Feds undermine public’s quest to save Cato’s Bridge beach
The question many residents of Tequesta, Hobe Sound and Jupiter are asking is this: How could we be so close to losing Cato’s Bridge beach, a popular boating destination in the Jupiter Inlet, without knowing it was on the brink of extinction?
“That’s the question we’re all asking,” says Tequesta resident and Martin County Commissioner Patrick Hayes, who launched a campaign last month to challenge impending state and federal permits for shoreline stabilization near the Jupiter Inlet Bridge and lighthouse that would permanently block boats from anchoring at the sandy shore.
Not a beach in the true sense of the word, Cato’s Bridge Beach is a sandy shoreline, some spots wider than others, along the west side of the Intracoastal Waterway south of the Jupiter Inlet Bridge, which connects Jupiter Island to the mainland. The beach’s name stems from the time that the bridge was known by its tender, Avon Charles Cato, in the late ’40s to 1969, when the current bridge was built.
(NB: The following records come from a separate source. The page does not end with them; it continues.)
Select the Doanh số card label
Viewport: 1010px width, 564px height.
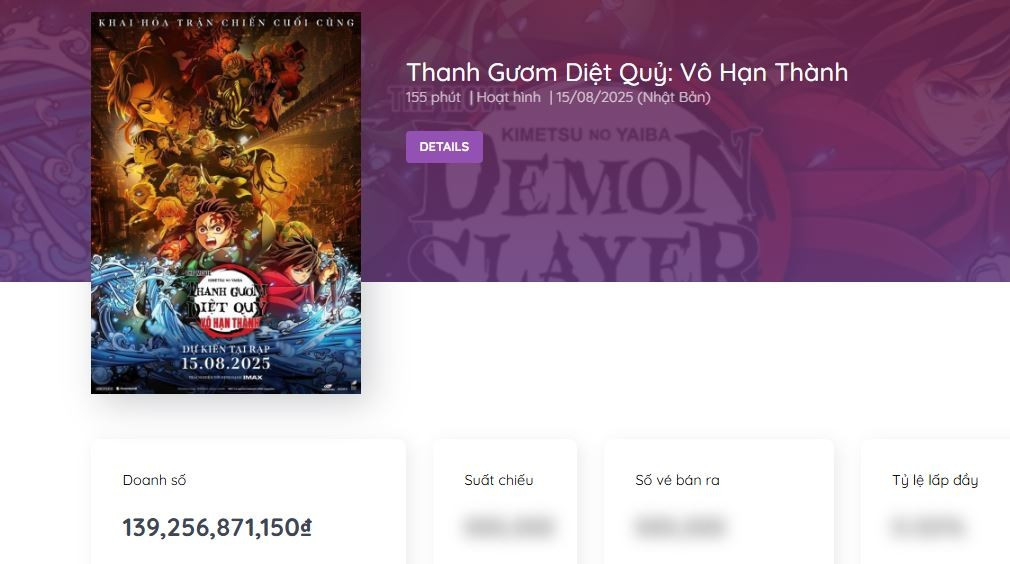[x=154, y=480]
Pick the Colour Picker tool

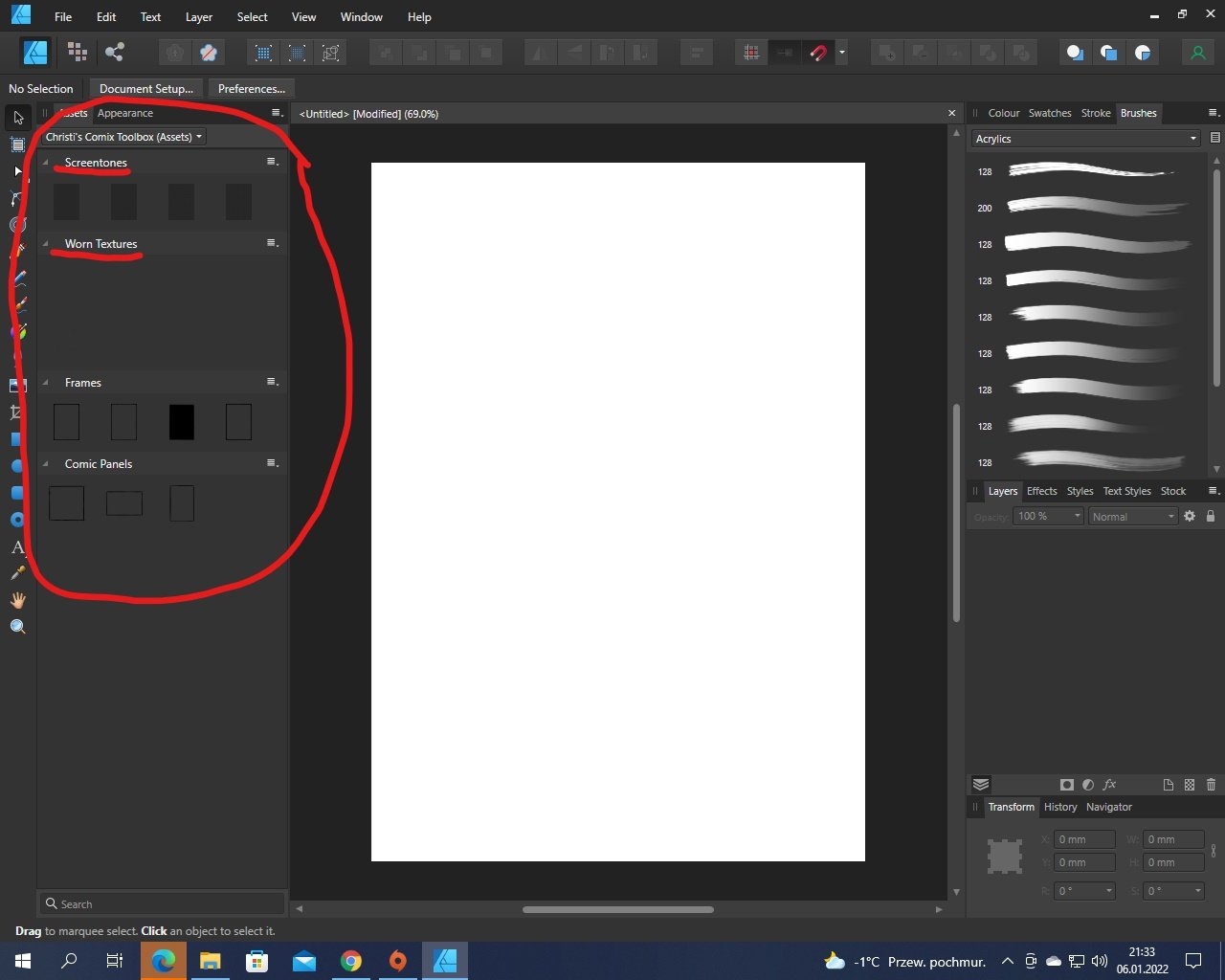(17, 573)
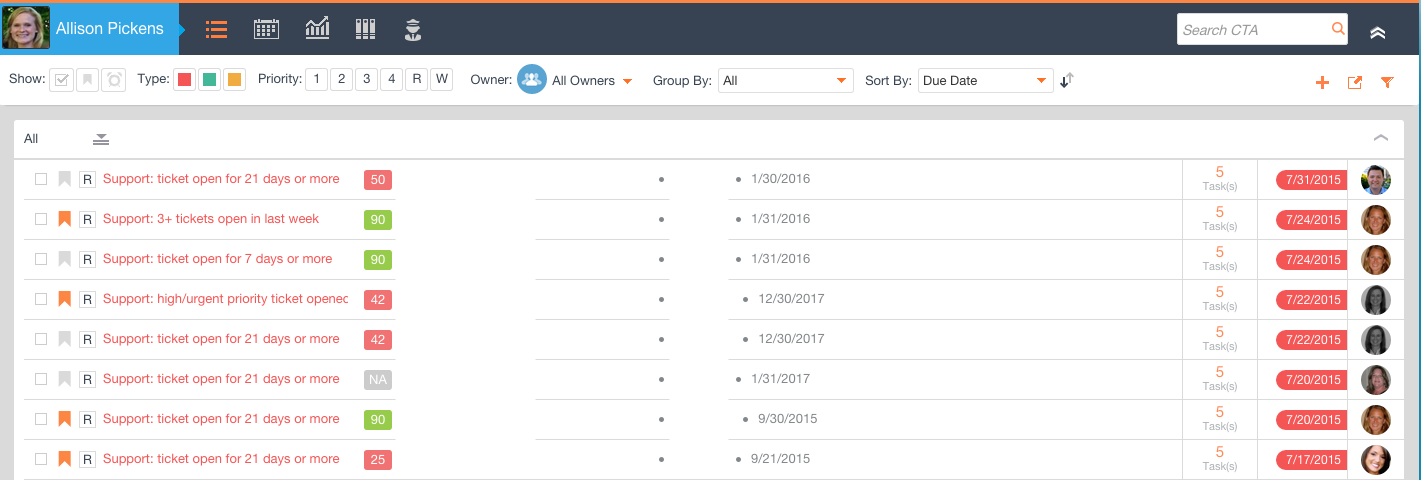Open the analytics chart view icon
The image size is (1421, 480).
click(x=317, y=29)
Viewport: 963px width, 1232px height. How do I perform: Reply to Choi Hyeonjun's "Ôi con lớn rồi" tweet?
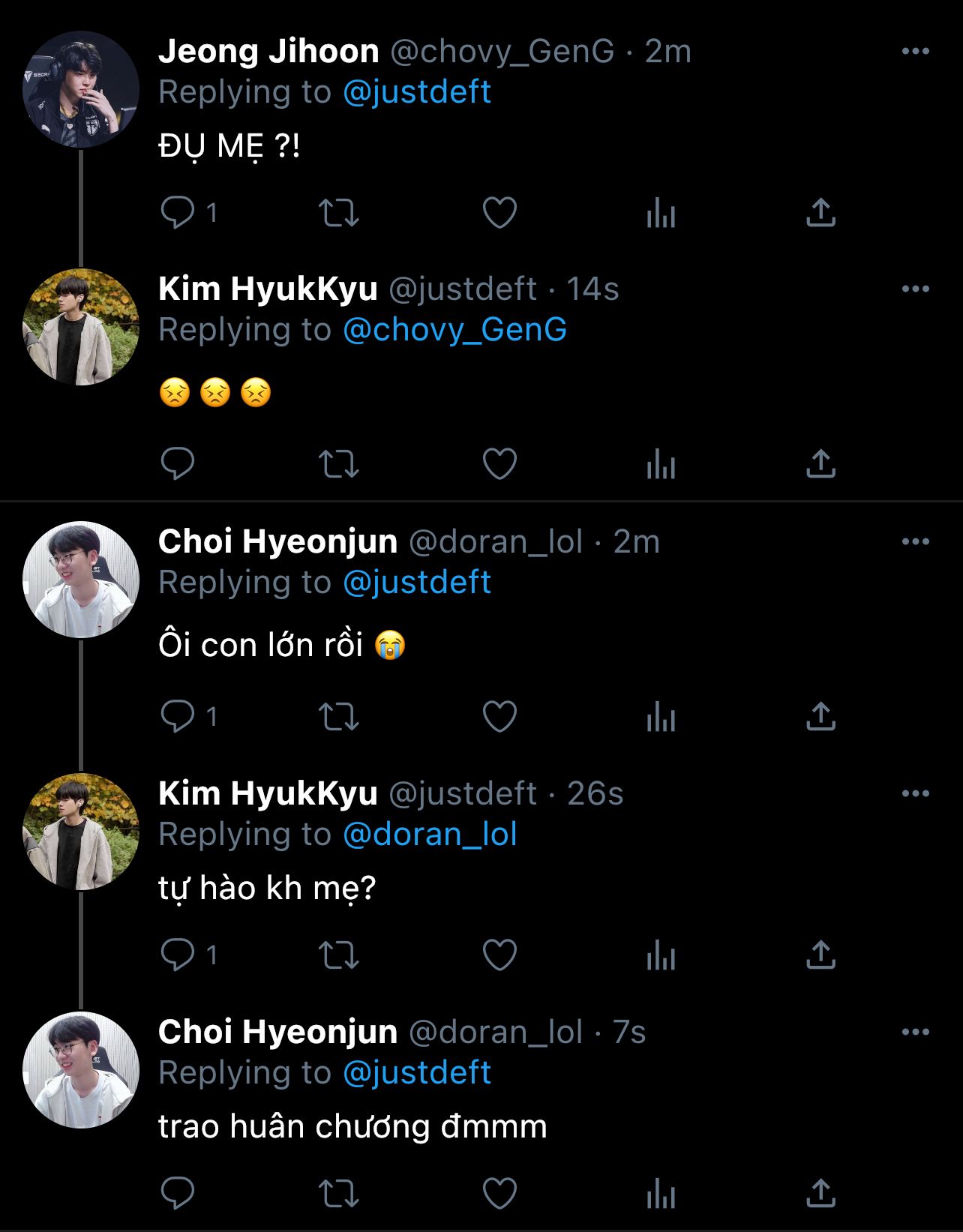pos(178,716)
The fond memories of long-time residents throughout south Martin, Tequesta and Jupiter are of rope swings, barbecues in the sand, and swimming in the clear, turquoise waters of the Intracoastal. The co-mingling of fresh water from the Loxahatchee River and the salt water of the Jupiter Inlet flowing into the Intracoastal along Jupiter Island creates a bio-diverse environment especially attractive to snorkelers, who often recommend the spot on their blogs, which attract visitors from throughout Florida.
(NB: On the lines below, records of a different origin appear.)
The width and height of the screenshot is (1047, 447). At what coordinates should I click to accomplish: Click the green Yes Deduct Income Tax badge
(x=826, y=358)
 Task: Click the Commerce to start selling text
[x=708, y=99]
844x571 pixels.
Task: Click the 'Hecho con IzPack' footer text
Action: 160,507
“One of the most attractive features of Cato’s Bridge beach is that the area stays beautiful on both cycles of the tide,” says Martin County Commissioner Patrick Hayes, a resident of Tequesta who has often pulled his boat onto the beach for a day of snorkeling. “There just are not too many places like that. You can anchor your boat right there because the bottom drops right off to deep water. Do a little snorkeling, cook a hot dog or two, talk with your friends and neighbors. This place is an absolute treasure.”
The permits call for a three-tiered, vinyl and sheet-metal wall with additional fill for the bluffs, as well as a toe wall and limestone breakwater within the Intracoastal that will extend 1,400 feet along the shore. Work was anticipated to begin within weeks, according to residents contacted by contractors seeking appropriate staging areas for barges and the two-to-three-foot-wide boulders destined for the breakwater.
Designed to be constructed 25 to 36 feet from shore, the breakwater would rise two to three feet above the waterline. With small, periodic openings along the breakwater, boaters’ access would be blocked, allowing access only by paddle-boarders, kayakers, snorkelers and manatees. No docks or shoreline access are included in the design, according to the permit application.
A one-time public notice that a permit application had been filed was published in the Palm Beach Post’s legal-notices section, according to the permit application. The 30-day public comment period expired in July. Since no public comments had been received by either the state Department of Environmental Projection or the US Army Corps of Engineers, the permit applications submitted by the Bureau of Land Management were processed quickly.
“No one commented because no one knew about it,” Hayes says. “Bruce Dawson (of the US Bureau of Land Management, which owns the property along the Intracoastal Waterway) was saying that a plan for shoreline stabilization for the Jupiter Inlet Lighthouse Outstanding Natural Area was being developed, and that’s what he was telling his own working group. He also said the plan would exclude the beach ‘until later,’ which seemed to acknowledge the public’s desire to maintain access to the beach.”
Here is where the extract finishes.